>>>>>

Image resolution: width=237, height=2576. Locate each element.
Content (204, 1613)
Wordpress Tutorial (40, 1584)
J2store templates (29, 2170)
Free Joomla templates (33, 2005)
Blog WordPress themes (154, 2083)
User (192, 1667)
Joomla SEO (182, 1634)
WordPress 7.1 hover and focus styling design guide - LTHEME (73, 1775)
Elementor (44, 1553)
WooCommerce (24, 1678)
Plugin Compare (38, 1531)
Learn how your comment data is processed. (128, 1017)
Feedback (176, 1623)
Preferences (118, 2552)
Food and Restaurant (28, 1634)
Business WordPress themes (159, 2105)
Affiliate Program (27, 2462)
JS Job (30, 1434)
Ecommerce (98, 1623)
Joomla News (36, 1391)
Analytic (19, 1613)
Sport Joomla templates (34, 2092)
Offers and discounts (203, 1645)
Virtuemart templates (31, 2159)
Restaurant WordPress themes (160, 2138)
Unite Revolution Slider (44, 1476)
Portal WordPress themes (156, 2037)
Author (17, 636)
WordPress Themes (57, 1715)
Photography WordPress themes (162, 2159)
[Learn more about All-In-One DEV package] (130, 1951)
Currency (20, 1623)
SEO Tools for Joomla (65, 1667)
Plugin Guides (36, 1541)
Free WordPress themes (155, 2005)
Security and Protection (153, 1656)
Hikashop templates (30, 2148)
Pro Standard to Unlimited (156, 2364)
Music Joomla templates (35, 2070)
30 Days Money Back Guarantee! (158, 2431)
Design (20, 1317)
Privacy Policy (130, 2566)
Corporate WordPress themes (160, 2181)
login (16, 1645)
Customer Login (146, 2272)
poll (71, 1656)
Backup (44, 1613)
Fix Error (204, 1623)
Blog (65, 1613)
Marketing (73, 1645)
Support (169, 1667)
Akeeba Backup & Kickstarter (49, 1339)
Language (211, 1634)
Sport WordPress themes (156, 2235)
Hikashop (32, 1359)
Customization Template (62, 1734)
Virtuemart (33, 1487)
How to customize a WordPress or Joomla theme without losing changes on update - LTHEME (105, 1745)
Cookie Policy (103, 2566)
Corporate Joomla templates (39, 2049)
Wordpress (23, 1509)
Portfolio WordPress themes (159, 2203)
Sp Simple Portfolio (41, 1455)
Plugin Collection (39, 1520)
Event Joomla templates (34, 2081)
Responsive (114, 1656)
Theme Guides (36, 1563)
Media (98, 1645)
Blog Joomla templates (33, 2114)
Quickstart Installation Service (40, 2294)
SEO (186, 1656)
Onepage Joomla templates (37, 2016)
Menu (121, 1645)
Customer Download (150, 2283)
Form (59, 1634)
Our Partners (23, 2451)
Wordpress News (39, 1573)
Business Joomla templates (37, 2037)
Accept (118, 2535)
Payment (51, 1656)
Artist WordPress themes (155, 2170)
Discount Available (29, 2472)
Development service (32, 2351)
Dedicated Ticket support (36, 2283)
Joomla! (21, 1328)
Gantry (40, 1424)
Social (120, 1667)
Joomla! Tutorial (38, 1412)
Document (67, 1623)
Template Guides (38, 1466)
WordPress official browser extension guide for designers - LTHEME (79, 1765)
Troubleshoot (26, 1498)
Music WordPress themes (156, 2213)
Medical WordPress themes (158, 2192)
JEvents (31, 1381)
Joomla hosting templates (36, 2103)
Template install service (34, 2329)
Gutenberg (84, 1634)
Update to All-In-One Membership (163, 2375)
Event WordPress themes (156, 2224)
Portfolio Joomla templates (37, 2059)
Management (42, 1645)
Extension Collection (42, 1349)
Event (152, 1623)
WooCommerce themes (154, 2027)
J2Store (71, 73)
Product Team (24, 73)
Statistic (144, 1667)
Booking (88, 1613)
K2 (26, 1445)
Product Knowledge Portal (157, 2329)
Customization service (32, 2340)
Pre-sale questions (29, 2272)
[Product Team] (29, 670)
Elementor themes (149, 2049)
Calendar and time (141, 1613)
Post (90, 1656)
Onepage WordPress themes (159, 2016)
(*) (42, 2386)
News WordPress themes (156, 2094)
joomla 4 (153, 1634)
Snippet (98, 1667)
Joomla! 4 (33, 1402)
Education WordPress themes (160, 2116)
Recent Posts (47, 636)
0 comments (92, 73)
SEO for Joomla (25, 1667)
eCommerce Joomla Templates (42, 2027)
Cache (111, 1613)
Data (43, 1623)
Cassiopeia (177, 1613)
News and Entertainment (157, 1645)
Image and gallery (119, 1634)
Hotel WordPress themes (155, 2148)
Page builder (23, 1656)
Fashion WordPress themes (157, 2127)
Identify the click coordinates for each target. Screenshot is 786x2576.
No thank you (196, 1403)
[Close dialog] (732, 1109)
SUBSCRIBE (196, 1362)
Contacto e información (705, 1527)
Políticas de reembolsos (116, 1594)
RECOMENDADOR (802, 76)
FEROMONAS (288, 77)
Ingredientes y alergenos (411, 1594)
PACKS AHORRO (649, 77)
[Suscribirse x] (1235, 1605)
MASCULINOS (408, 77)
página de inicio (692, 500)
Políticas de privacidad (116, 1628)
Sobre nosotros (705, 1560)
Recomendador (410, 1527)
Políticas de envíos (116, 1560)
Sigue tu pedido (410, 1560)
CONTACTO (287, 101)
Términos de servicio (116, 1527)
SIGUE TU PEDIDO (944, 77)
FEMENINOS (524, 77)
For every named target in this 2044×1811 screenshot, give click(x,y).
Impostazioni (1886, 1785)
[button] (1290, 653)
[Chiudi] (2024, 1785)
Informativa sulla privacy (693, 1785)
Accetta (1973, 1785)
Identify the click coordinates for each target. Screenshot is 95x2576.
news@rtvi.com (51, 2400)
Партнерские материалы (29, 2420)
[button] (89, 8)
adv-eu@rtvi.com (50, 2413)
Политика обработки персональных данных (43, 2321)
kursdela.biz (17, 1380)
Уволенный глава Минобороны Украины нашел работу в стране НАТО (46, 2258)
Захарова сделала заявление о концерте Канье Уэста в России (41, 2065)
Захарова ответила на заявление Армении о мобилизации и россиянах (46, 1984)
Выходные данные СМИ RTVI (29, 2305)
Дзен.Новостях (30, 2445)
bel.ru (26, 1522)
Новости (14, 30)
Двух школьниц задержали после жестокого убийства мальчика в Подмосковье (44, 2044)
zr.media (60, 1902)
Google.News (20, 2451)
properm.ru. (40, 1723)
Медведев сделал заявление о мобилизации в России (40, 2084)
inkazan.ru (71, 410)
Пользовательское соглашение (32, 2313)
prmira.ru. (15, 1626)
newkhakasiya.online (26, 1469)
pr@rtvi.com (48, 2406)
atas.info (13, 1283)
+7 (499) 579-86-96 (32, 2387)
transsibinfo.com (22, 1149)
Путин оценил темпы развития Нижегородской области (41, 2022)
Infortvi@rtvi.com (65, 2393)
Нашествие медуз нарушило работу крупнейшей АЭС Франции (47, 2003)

<<<<<

◆ **YOUR TASK**: Please copy, exactly as written, every line in the listing above from the line with "0 comments (92, 73)" up to and including the line with "FEROMONAS (288, 77)".

◆ **RESPONSE TO THIS TASK**:
0 comments (92, 73)
SEO for Joomla (25, 1667)
eCommerce Joomla Templates (42, 2027)
Cache (111, 1613)
Data (43, 1623)
Cassiopeia (177, 1613)
News and Entertainment (157, 1645)
Image and gallery (119, 1634)
Hotel WordPress themes (155, 2148)
Page builder (23, 1656)
Fashion WordPress themes (157, 2127)
Identify the click coordinates for each target. Screenshot is 786x2576.
No thank you (196, 1403)
[Close dialog] (732, 1109)
SUBSCRIBE (196, 1362)
Contacto e información (705, 1527)
Políticas de reembolsos (116, 1594)
RECOMENDADOR (802, 76)
FEROMONAS (288, 77)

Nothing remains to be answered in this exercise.